### INFORMATION PROVIDED ###
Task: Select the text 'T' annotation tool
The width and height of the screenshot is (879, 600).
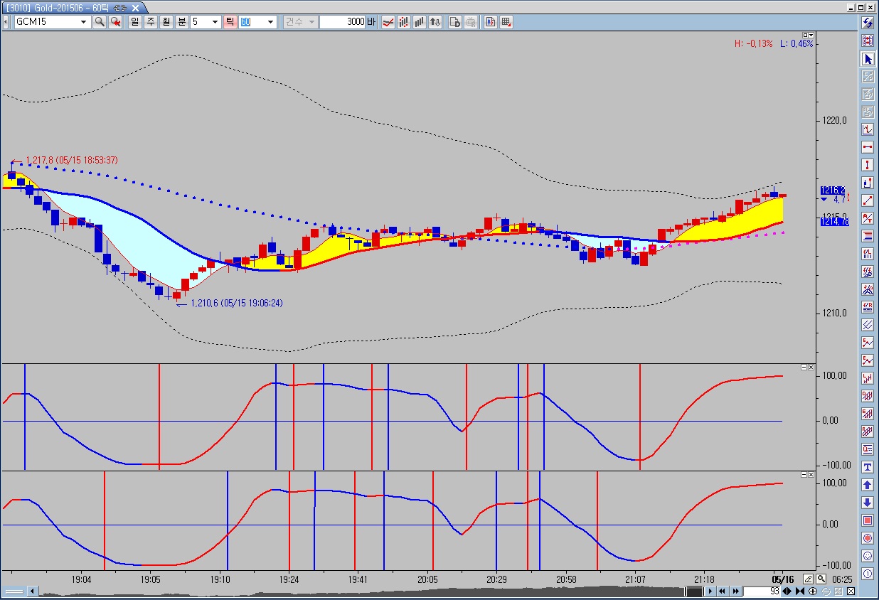Action: pyautogui.click(x=868, y=467)
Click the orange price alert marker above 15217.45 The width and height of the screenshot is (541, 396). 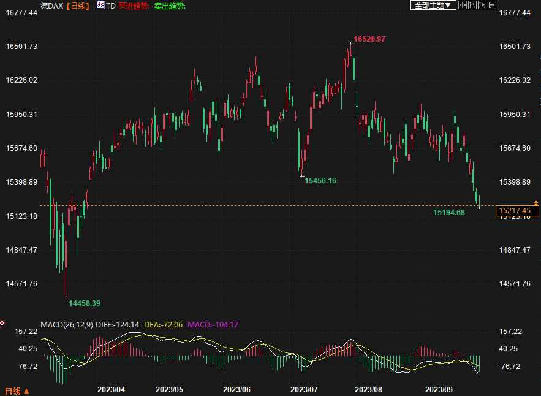[x=536, y=202]
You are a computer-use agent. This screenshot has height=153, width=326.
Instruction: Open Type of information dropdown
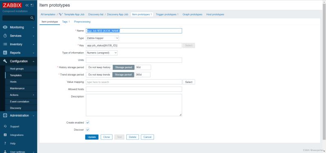click(x=101, y=53)
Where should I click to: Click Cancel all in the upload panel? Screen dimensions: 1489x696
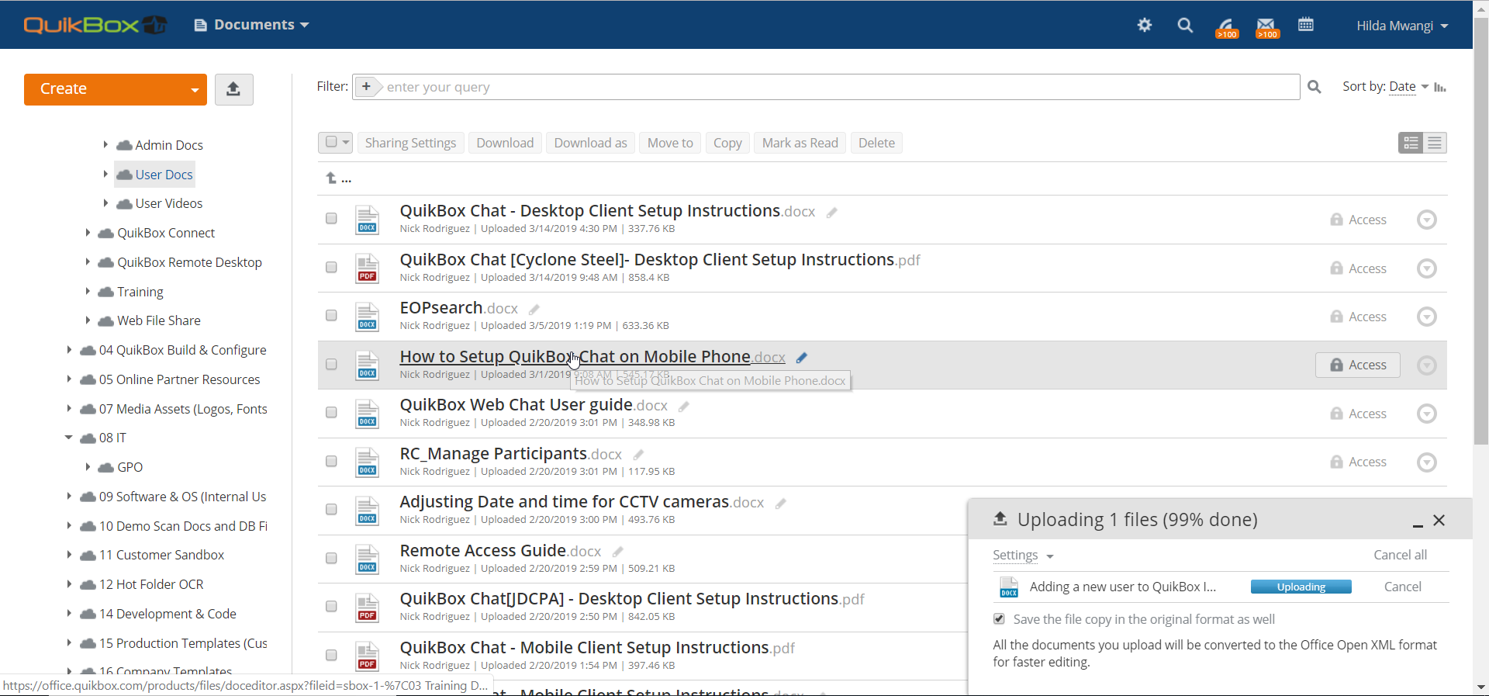[x=1399, y=555]
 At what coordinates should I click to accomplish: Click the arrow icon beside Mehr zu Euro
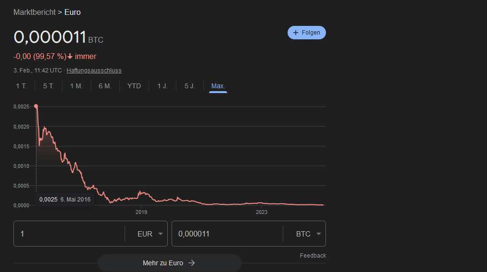pyautogui.click(x=192, y=263)

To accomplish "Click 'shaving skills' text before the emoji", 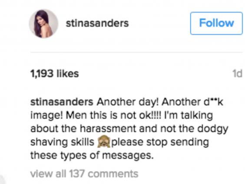I will (x=62, y=142).
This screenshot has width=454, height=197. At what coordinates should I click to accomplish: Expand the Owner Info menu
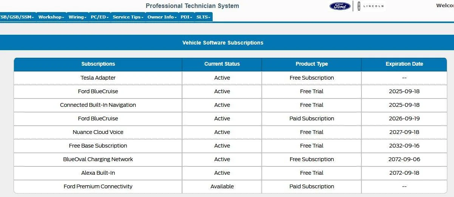tap(162, 17)
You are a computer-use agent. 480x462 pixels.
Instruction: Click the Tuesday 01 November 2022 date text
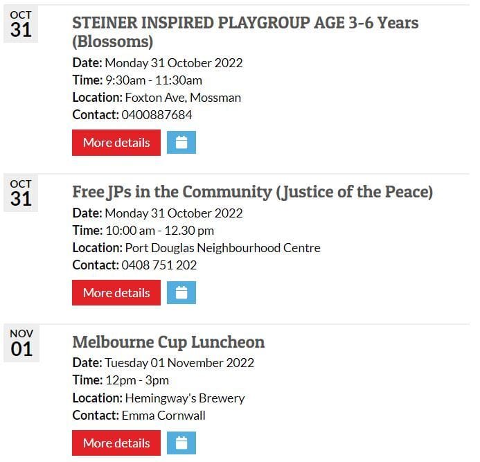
###
The answer must consist of each line from the entries that contains the string "computer".

You are a computer-use agent. This screenshot has height=153, width=326.
You are a computer-use agent. 480x462 pixels.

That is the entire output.